In these times of fiscal insanity, the US desperately needs as many moments of clarity as it can get. One way to get an institutionalized moment of clarity on federal spending is to explicitly state which programs are paid for by our own tax monies and which programs we pay for by borrowing money. The most important programs go into the paid for budget and the stuff that’s nice to have goes into the borrowing budget.
There is little cost associated with this process. All the same spending will happen except that instantly all the incentives change. Getting a spending item into the paid for budget makes it secure. It is a statement that we are willing to pay taxes to do this activity. Getting a spending item into the borrowing budget means that if there is a fiscal crisis (and at this point that’s more a when than an if) we would all have a first order screen that we could instantly use to focus our cuts on the stuff that Congress determined was not as important.

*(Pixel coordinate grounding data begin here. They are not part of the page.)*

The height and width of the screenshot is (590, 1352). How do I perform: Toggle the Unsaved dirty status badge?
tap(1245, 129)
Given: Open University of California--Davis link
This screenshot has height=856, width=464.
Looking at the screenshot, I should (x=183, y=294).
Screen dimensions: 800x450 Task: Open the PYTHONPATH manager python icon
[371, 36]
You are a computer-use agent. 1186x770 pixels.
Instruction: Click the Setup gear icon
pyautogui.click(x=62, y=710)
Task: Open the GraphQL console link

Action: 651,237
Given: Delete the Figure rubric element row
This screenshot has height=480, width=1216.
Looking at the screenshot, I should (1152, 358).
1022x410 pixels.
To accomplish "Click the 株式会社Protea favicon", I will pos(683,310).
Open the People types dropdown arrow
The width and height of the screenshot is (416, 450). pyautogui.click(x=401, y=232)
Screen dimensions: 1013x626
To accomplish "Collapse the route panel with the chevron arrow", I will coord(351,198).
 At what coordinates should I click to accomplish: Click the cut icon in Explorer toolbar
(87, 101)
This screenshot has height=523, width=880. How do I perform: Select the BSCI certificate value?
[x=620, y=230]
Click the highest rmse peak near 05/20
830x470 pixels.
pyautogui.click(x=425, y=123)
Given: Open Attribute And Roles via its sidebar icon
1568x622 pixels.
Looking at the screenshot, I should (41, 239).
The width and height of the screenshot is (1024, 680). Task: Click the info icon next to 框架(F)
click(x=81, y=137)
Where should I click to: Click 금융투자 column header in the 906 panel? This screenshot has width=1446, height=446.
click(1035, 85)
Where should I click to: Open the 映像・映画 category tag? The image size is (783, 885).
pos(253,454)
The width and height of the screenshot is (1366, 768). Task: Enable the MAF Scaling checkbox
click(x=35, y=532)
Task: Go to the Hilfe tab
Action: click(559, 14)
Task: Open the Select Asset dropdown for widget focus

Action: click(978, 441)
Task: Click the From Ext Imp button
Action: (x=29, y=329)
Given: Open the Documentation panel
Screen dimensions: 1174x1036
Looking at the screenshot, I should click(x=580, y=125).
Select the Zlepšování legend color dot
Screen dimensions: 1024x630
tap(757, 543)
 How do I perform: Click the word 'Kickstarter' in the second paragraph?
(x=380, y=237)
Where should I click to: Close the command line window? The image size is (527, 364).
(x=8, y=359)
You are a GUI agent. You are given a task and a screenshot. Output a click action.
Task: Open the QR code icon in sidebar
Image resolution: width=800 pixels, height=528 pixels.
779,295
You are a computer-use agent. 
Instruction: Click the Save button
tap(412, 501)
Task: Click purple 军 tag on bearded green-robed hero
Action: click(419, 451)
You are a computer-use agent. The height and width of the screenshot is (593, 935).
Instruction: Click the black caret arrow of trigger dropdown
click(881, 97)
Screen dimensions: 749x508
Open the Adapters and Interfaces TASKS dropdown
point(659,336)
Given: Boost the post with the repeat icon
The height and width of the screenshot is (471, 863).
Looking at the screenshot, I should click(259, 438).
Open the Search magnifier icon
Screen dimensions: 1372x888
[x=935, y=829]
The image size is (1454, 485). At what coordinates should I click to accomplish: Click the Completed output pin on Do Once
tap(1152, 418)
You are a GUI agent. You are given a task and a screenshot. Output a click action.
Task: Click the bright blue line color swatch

Another very good effect on our politics is identifying where do interest payments go, in the paid for or borrowing budget. Every US consumer knows in their bones that if you’re paying off your debts with borrowed money, you’re in deep, deep trouble. So where would Congress put debt interest payments? By putting them into the paid for budget, they inspire confidence but at the same time this decision would push many more programs onto the borrowing budget.
As a separate process, a bipartisan committee (similar to the successful BRAC committees that cut defense spending in the 1990s) could take the borrowing budget and provide a yearly fiscal sanity bill that took the borrowing budget and identified cuts to distribute fairly across the nation and across all the low priority programs in an intelligent way.
But even without an institutionalized spending cut process, this change would improve things by setting priorities and getting the spending conversation where it should be, is program x, y, or z worth borrowing money to fund.